US secretary of state John Kerry made a hastily arranged visit to Afghanistan on Friday to help resolve the election crisis, which is sowing chaos in a nation where the US has spent hundreds of billions of dollars and lost more than 2,000 lives trying to stabilise. The preliminary results of the presidential election runoff suggested a massive turnaround in favour of former finance minister Ashraf Ghani Ahmadzai, who lagged significantly behind former foreign minister Abdullah Abdullah in first-round voting. The latter claims the runoff was a fraud and his loyalists have spoken of forming a parallel government.

Afghanistan’s electoral crisis should be a cause of worry for India as the real gainers from instability will be the Taliban and Pakistan. As recent events have shown, the much-heralded Arab Spring hasn’t quite led to the flowering of democracy because of dissatisfaction with election results and the army’s intervention. This is something which Abdullah Abdullah should have remembered before challenging the election commission, especially because the final results are yet to be declared.
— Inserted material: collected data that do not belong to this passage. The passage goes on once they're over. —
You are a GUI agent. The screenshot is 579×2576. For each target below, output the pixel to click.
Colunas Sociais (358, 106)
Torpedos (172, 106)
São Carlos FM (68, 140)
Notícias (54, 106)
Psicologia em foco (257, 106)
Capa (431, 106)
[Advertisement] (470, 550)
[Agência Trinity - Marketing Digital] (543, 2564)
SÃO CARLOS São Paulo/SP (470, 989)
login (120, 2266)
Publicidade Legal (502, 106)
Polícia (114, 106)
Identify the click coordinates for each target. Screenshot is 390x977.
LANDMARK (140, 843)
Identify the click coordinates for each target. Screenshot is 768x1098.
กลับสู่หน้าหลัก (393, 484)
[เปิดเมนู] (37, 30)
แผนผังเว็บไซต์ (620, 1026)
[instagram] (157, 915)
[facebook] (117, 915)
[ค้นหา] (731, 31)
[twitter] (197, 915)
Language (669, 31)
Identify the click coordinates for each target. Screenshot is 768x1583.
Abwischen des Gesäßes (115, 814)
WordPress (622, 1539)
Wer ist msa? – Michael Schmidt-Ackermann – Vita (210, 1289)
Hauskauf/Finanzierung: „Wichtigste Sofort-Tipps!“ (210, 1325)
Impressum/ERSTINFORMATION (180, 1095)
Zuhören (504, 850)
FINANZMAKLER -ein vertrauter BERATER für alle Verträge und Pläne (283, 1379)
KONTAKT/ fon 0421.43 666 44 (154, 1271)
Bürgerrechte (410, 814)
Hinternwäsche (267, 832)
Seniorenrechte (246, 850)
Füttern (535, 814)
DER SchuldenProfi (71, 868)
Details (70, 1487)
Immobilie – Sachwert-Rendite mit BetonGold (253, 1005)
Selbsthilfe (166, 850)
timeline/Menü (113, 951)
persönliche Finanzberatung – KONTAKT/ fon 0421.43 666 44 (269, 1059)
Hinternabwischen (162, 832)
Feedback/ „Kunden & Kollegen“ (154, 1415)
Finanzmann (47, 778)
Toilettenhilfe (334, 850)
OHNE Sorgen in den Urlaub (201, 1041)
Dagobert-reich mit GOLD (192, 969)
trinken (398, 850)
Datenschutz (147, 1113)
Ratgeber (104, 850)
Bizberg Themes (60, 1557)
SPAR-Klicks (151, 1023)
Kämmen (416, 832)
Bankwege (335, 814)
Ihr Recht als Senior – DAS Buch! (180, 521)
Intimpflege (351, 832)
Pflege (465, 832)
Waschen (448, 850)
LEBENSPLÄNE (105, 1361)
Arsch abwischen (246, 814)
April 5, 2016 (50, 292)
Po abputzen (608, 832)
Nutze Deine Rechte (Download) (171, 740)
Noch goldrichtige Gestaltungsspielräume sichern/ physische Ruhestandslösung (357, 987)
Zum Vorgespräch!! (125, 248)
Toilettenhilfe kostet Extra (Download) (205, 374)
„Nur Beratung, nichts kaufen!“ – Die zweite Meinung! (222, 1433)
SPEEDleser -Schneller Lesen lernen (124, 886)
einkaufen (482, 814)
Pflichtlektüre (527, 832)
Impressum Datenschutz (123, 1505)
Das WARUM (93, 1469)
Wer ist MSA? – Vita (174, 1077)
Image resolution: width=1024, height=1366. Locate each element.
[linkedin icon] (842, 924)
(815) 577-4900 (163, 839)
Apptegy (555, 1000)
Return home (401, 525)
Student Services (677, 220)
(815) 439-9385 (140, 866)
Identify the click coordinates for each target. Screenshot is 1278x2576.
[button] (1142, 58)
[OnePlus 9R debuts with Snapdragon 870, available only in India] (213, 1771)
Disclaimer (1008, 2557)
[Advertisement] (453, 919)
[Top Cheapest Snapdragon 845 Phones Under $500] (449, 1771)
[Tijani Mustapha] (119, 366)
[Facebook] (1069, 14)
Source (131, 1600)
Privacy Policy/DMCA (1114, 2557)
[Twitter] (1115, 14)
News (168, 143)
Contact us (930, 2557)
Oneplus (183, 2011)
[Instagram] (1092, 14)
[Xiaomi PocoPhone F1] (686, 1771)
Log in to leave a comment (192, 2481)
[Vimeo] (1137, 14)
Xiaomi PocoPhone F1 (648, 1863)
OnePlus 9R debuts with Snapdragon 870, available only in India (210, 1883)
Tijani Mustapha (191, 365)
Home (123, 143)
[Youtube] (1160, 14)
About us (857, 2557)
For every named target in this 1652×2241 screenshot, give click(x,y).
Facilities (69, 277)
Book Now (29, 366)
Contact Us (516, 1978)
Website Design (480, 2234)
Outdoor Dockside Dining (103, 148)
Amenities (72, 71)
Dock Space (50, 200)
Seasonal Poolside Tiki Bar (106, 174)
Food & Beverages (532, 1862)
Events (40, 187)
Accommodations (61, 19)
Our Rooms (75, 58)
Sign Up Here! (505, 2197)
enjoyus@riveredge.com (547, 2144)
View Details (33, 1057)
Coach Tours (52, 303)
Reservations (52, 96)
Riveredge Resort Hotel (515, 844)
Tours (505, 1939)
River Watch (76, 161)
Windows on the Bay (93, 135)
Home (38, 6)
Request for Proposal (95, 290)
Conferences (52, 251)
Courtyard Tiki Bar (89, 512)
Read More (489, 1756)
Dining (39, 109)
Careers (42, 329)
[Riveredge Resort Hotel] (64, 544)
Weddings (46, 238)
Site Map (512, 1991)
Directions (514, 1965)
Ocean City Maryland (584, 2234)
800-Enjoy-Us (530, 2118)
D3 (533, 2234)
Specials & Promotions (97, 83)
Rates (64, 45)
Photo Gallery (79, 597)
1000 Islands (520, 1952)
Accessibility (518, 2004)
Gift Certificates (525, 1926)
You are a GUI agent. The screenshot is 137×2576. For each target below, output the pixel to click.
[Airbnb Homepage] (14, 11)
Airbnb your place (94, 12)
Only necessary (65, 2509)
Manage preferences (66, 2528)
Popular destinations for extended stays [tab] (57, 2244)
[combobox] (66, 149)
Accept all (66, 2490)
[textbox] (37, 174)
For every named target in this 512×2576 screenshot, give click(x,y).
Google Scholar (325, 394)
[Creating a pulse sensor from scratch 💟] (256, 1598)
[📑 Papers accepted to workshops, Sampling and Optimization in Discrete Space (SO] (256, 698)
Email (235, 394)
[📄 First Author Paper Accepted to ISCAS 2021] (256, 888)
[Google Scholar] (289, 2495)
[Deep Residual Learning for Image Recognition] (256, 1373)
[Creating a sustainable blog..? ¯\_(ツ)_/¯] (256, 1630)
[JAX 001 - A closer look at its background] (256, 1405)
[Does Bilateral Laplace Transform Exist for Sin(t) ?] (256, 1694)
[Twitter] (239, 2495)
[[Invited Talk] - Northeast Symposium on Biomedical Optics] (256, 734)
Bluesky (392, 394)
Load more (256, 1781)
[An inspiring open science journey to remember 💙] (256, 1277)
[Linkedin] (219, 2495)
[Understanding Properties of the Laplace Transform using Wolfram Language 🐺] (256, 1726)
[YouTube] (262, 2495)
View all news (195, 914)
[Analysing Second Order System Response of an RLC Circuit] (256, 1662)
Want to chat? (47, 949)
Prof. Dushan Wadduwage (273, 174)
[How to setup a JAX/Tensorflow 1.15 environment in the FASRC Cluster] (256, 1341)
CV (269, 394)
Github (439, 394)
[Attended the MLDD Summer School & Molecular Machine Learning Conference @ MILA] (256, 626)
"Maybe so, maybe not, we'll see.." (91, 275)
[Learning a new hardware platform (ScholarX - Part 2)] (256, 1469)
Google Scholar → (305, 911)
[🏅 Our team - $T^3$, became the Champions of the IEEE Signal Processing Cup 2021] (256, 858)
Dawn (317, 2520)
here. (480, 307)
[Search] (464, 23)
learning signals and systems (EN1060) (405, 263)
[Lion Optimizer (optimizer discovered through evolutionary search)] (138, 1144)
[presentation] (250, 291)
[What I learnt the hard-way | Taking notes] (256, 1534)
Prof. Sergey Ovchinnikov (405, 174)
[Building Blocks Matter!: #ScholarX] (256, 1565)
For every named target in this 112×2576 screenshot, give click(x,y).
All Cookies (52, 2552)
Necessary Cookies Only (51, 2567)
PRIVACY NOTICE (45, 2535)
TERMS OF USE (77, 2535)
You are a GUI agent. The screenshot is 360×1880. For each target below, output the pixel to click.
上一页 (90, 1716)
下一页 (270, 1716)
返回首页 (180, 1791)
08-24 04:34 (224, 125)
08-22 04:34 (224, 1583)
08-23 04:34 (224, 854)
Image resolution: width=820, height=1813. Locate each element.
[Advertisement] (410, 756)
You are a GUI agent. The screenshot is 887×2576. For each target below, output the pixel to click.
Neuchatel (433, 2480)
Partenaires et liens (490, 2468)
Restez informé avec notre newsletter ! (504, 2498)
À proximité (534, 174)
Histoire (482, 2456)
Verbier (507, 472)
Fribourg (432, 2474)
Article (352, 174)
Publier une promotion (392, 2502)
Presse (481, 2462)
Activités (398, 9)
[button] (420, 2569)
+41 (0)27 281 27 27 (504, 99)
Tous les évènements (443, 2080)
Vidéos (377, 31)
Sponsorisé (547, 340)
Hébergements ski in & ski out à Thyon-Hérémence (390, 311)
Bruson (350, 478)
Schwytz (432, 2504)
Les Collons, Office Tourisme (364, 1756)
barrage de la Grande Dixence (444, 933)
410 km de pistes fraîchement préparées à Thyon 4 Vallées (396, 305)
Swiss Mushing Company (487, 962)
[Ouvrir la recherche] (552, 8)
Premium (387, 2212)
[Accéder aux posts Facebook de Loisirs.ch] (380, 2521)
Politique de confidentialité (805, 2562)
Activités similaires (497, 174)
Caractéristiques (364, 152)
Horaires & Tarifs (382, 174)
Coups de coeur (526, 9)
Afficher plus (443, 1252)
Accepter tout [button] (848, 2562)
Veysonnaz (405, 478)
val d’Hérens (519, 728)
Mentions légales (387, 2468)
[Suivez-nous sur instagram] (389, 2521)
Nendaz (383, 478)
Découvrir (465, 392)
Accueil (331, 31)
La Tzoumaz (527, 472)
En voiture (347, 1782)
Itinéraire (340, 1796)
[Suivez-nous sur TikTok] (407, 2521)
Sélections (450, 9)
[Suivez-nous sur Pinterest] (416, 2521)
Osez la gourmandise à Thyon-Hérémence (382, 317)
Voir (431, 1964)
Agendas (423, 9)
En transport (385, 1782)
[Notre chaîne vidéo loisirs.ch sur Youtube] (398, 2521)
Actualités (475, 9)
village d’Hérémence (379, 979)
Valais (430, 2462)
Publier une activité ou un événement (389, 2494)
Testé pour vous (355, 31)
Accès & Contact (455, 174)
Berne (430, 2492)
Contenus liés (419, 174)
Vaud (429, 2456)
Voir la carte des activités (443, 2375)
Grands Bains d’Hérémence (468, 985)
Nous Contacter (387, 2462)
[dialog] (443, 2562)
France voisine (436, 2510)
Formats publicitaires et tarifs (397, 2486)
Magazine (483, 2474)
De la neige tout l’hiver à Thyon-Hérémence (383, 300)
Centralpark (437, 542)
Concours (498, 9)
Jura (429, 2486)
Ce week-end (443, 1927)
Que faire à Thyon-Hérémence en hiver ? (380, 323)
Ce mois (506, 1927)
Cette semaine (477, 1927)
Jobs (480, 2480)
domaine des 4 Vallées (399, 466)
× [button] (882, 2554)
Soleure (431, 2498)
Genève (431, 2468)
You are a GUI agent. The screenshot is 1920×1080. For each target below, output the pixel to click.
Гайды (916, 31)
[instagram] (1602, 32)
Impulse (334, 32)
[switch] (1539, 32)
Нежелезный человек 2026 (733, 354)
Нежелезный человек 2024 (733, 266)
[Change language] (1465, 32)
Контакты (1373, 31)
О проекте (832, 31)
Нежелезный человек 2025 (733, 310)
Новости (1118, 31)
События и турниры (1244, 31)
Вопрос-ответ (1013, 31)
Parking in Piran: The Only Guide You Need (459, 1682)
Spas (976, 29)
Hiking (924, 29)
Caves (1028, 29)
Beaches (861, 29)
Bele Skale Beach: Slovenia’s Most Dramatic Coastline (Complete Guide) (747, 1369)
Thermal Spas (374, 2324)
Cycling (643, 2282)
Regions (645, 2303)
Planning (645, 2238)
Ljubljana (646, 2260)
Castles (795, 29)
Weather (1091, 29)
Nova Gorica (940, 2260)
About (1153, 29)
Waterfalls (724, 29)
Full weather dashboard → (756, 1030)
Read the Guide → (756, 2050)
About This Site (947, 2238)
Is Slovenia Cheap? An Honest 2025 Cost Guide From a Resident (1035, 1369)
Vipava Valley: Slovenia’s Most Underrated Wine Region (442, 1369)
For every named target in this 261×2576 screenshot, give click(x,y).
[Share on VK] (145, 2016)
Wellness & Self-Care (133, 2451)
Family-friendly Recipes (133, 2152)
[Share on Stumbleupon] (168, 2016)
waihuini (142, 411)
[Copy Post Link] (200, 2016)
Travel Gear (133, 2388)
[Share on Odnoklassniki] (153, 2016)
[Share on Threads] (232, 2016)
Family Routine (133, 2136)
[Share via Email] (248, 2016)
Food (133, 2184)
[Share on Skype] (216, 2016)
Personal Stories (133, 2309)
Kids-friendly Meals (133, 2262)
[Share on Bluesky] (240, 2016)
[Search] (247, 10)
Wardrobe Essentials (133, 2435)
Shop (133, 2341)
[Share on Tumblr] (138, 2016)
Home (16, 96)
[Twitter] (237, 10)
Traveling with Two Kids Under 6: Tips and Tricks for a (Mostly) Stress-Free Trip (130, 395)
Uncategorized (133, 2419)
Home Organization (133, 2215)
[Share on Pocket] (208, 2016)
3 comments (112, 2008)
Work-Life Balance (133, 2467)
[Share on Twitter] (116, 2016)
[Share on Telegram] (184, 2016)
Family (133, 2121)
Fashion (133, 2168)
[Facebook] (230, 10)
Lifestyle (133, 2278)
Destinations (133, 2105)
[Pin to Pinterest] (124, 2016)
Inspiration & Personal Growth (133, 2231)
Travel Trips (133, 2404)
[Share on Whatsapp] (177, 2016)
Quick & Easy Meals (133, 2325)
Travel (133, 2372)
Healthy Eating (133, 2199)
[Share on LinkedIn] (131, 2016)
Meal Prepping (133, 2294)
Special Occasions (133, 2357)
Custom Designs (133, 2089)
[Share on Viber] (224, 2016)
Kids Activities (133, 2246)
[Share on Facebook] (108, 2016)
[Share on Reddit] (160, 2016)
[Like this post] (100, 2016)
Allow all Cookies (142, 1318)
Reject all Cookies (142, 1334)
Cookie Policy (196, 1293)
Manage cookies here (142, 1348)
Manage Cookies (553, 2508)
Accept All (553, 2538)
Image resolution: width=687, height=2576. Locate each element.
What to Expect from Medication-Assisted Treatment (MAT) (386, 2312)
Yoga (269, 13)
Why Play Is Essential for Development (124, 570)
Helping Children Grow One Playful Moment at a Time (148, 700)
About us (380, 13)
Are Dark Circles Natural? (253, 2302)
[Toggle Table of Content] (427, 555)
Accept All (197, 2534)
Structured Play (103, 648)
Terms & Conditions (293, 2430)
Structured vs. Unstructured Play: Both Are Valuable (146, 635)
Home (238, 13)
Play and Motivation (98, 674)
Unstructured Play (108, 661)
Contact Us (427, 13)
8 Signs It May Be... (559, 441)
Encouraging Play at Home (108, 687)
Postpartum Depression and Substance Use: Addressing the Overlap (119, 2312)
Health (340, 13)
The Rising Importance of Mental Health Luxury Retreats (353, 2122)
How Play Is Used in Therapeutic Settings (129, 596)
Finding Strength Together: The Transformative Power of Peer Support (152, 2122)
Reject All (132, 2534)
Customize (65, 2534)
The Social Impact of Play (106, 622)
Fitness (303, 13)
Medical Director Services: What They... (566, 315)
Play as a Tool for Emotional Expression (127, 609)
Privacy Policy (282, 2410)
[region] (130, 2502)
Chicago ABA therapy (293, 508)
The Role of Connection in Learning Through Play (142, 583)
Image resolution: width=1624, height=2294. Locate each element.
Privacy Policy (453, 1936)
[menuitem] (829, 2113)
Even if he loses, he should follow the legal path to vent his grievances since an agitational method, fraught with the likelihood of violence, is fatal for a nascent democracy like Afghanistan.

The concept of the masses choosing their governments does not have too many admirers in the region. Among the enemies of democracy are the armies, the secret services and religious extremists. More often than not, they act in tandem to frustrate any progress towards democratic rule since they are aware that once popular consent provides the legal and moral foundation of the power structure, the men in uniform and fundamentalists will no longer be able to exercise their extra-constitutional authority. Three of India’s neighbours—Afghanistan, Nepal and Myanmar—are still in the early stages of democracy. It will take careful nurturing of the fragile plant of popular rule to enable its roots to sink deep. Since elections are its lifeblood, no attempt should made to bring the process into disrepute for personal reasons.